My dog can’t urinate, what do I do?

April 13, 2012

Dogs owners are often heard complaining about the pet’s habit of urinating in inappropriate places. The smell of dog urine inside the house would be a no joking matter. Dogs are intelligent animals. Most would adapt to housebreaking admirably. However, the inherent habits of these animals often times cause them to forget their housebreaking training. Dogs’ habit of marking territories is one of the concerns of pet owners especially if the pet has taken to marking places inside the house. When it comes to the dog’s urinating issue, other dog owners have a different concern. Are you one of the dog owners concerned about the pet’s inability to urinate?

Similar to humans, animals too have to excrete waste material from the body. Urine is formed when the kidneys filters the waste materials from the blood. Inability to urinate would cause the dog pain. Urine that is not excreted for 2 to 3 days can result to the death of the pet. Remember, the bladder is full of toxins that can be absorbed by the body if not excreted. This of course would result to various complications. Moreover, the accumulation of urine can cause the bladder to rupture. Inability to urinate is a life threatening situation. If you noticed your pet straining to urinate and only producing trickles of urine or not excreting urine at all, head to a veterinary facility at once. This is an emergency situation!

Dogs are known to squirt urine every now and then because of their natural habit of marking the territory. The inability to pass urine is therefore not a behavioral concern but caused by a health concern. One of the common reasons why a dog would not be able to urinate is a blockage in the urethra. Gravel-like stones that are formed when the urine has high alkaline content will block the tube where urine empties from the bladder. These stones will make urinating painful and difficult. Laser treatment and medications that will dissolve the stones are the common treatment options. Large stones though are surgically removed. Tumors on the urinary tract can make the urethra narrower making urinating difficult for the pet.

In male dogs, urinating difficulties can be due to prostate problems. As the dog ages, the prostate gland that is wrapped around the urethra enlarges making the tube where urine passes narrower. Swelling of the prostate gland due to infection would also slow the flow of urine. The dog’s urinating difficulty can be due to urinary tract infection. UTI is more common in female dogs because the wider and shorter urethra makes it easier for infectious agents to access the bladder. A dog with urinary tract infection would have a foul smelling and cloudy urine. Urinating difficulty is a typical symptom of the infection.

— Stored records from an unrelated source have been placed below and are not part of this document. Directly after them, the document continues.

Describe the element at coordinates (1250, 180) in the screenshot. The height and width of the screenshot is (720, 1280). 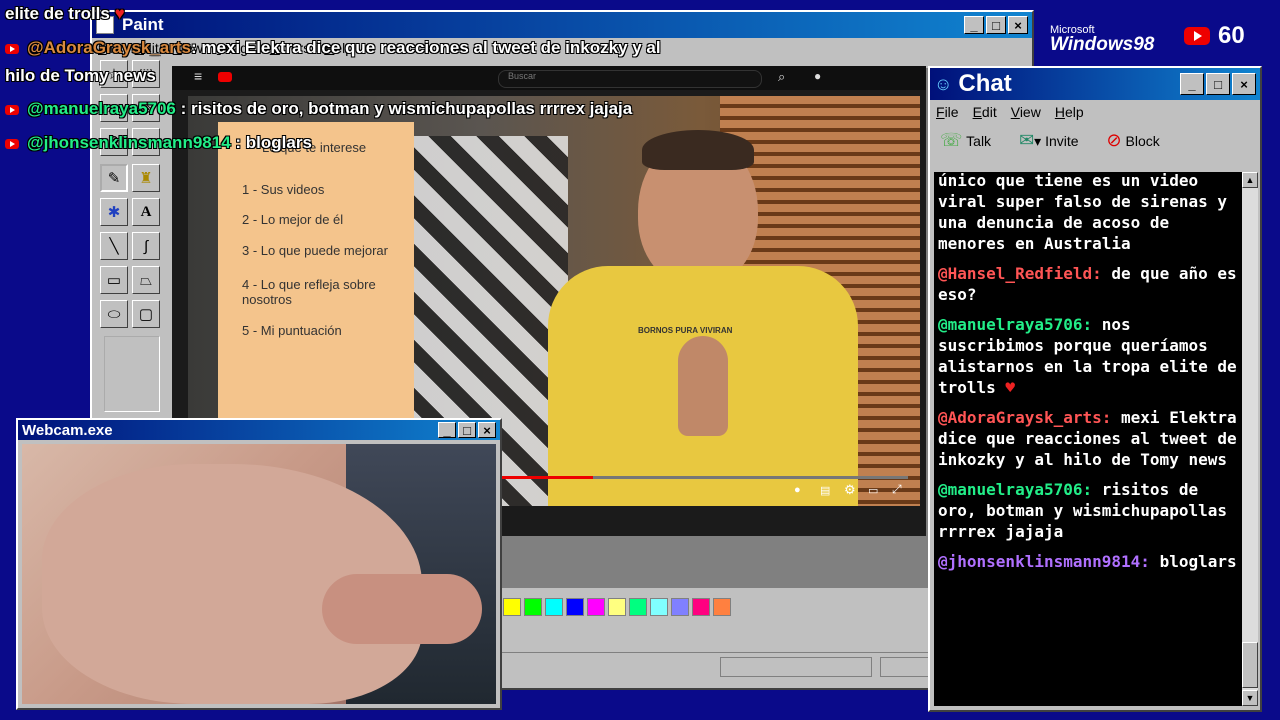
I see `scroll-up-icon: ▲` at that location.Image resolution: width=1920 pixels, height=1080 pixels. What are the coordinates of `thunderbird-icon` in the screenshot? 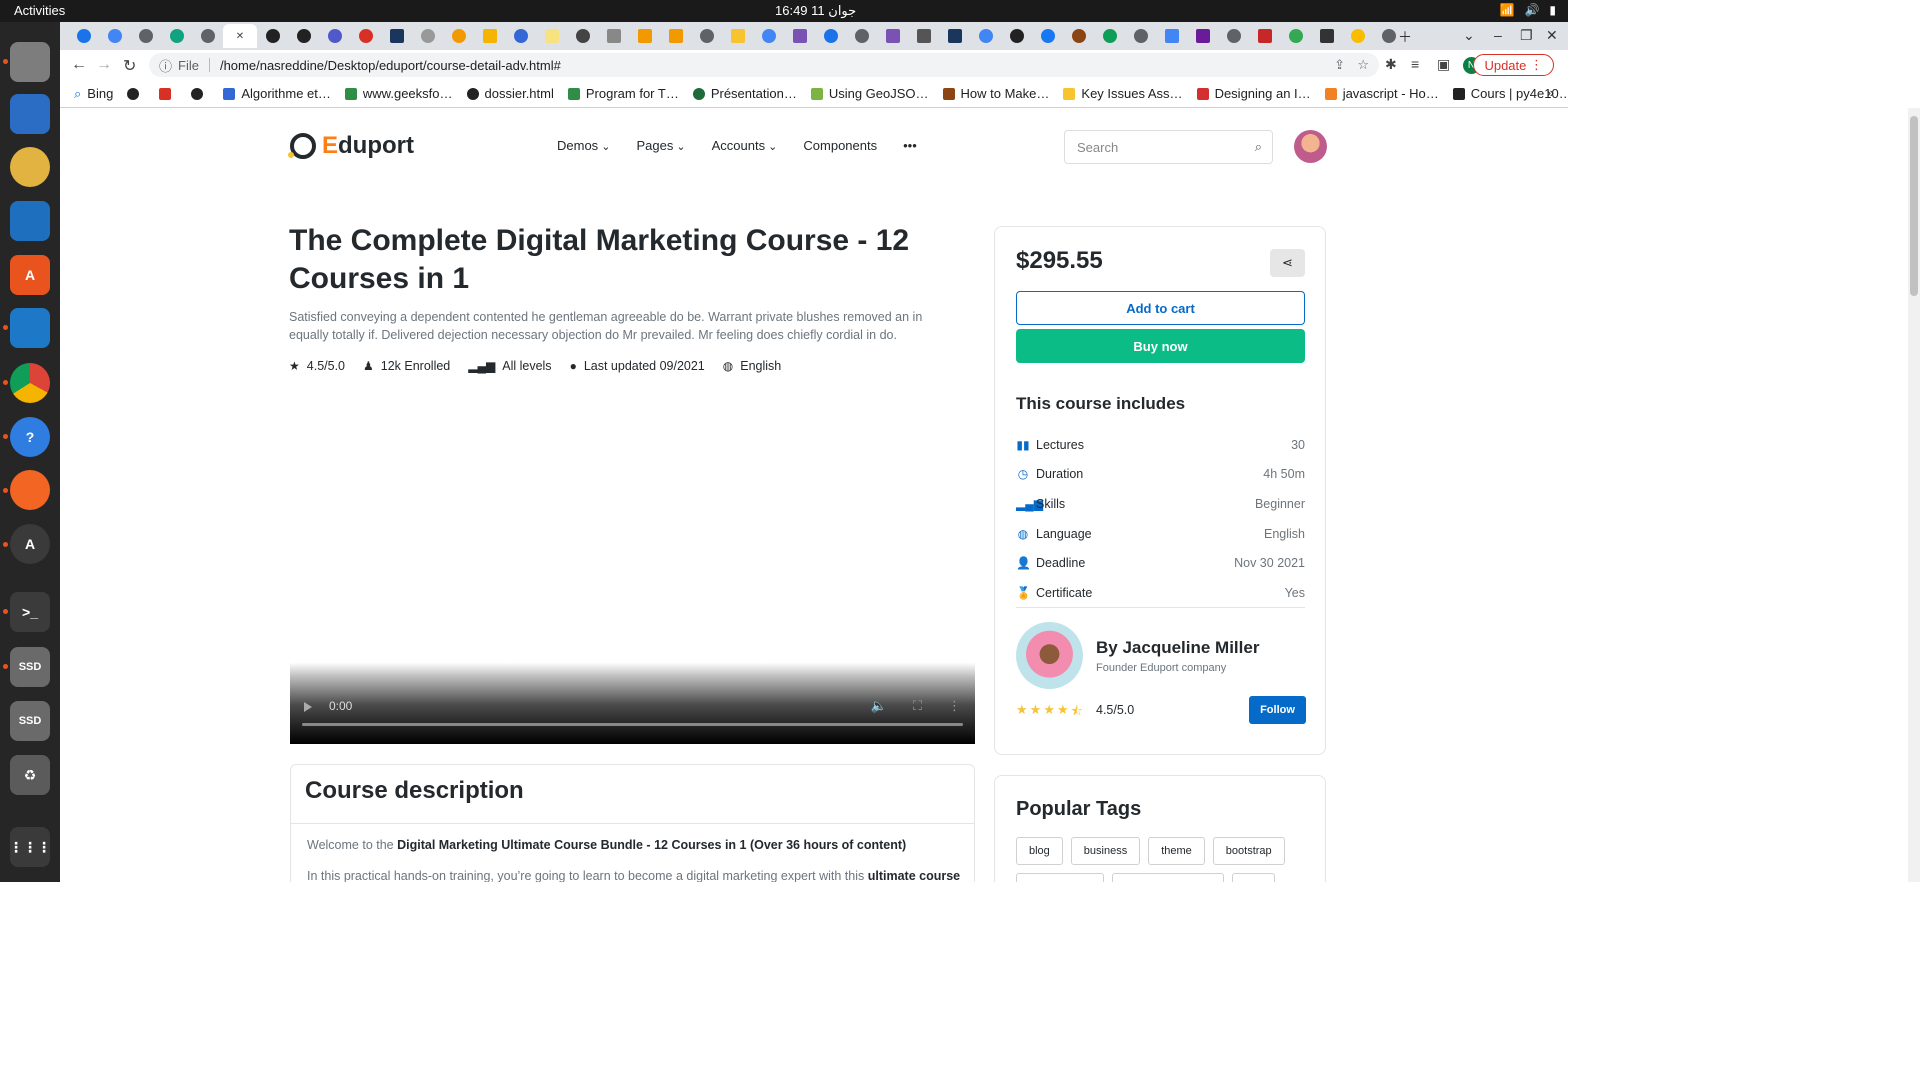 It's located at (30, 114).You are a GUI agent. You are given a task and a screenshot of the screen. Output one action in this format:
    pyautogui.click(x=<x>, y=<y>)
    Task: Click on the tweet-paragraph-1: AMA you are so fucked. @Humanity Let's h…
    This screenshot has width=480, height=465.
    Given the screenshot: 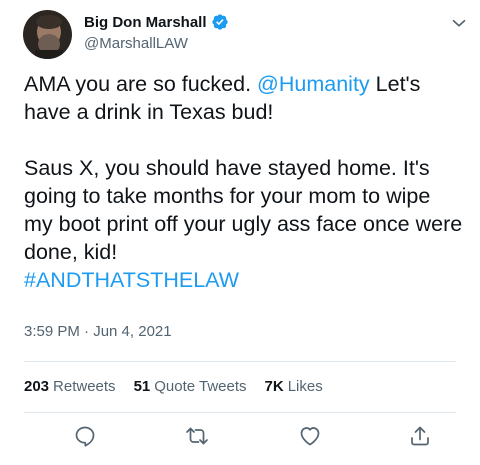 What is the action you would take?
    pyautogui.click(x=244, y=98)
    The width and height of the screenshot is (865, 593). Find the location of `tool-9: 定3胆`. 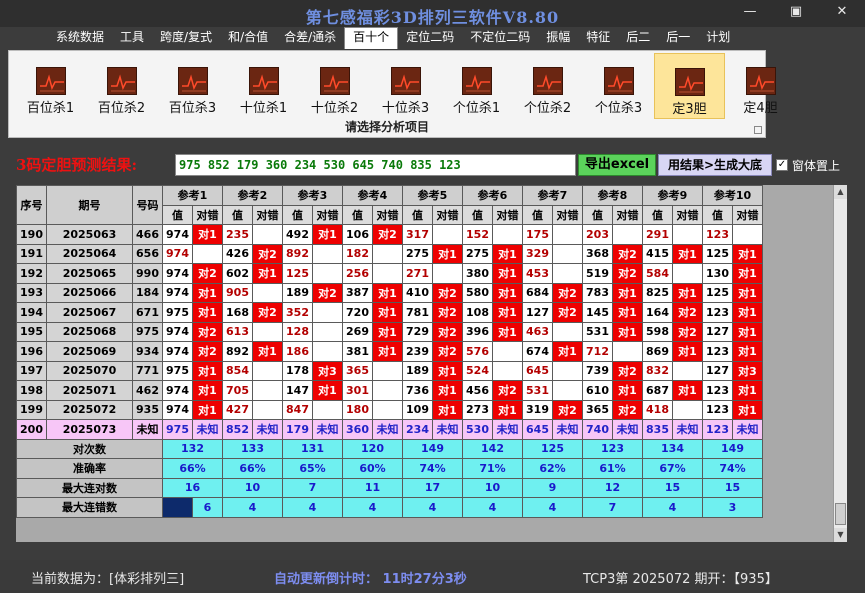

tool-9: 定3胆 is located at coordinates (690, 86).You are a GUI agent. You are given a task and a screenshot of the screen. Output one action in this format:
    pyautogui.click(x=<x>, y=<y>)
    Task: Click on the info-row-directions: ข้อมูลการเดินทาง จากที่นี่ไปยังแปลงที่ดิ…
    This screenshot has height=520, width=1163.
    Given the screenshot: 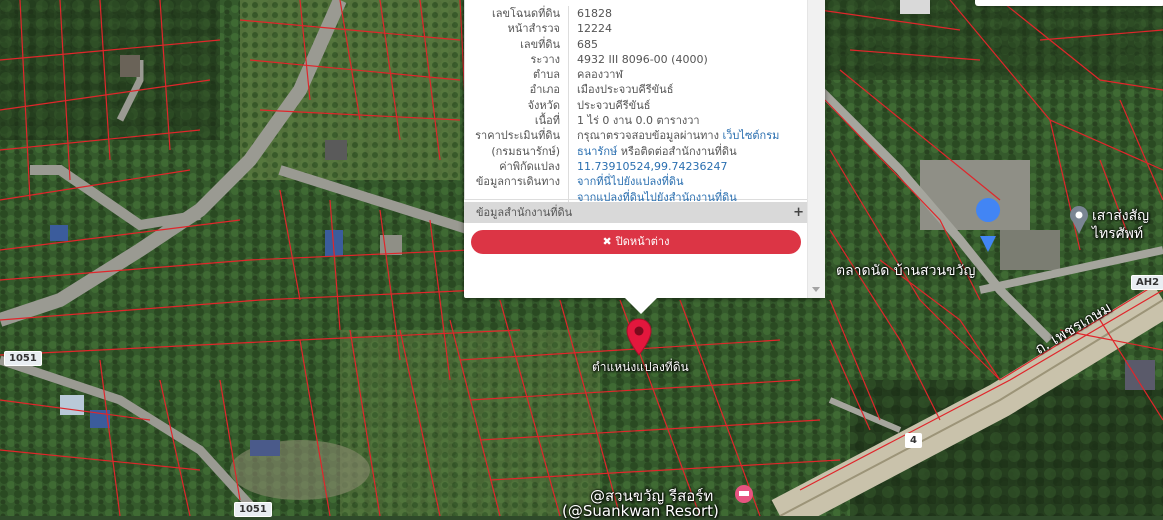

As mentioned, a dog with urinating difficulty would need immediate veterinary attention. An antibiotic course is the common treatment procedure for UTI. Surgery may be necessary to remove the tumor and the bladder stones. With the advancement in veterinary medicine, treating the dog’s urinating concern would not be a difficult task. The dog’s urinating problem tends to recur. A pet owner has to take measures that will prevent the recurrence of the dog’s urinary problems. A dog owner would need to provide the pet with the right diet. Too much magnesium in the diet can result to the formation of stones thus magnesium-rich foods must be avoided. Enough water consumption is very important as it flushes out bacteria and dilutes urine thus formation of bladder stones are prevented. Dogs kept in crates all day are more prone to urinating difficulties as these pets would not poop or pee while inside the crate. It is necessary for the pet to be taken out of the crate several times a day to give it a chance to do its business.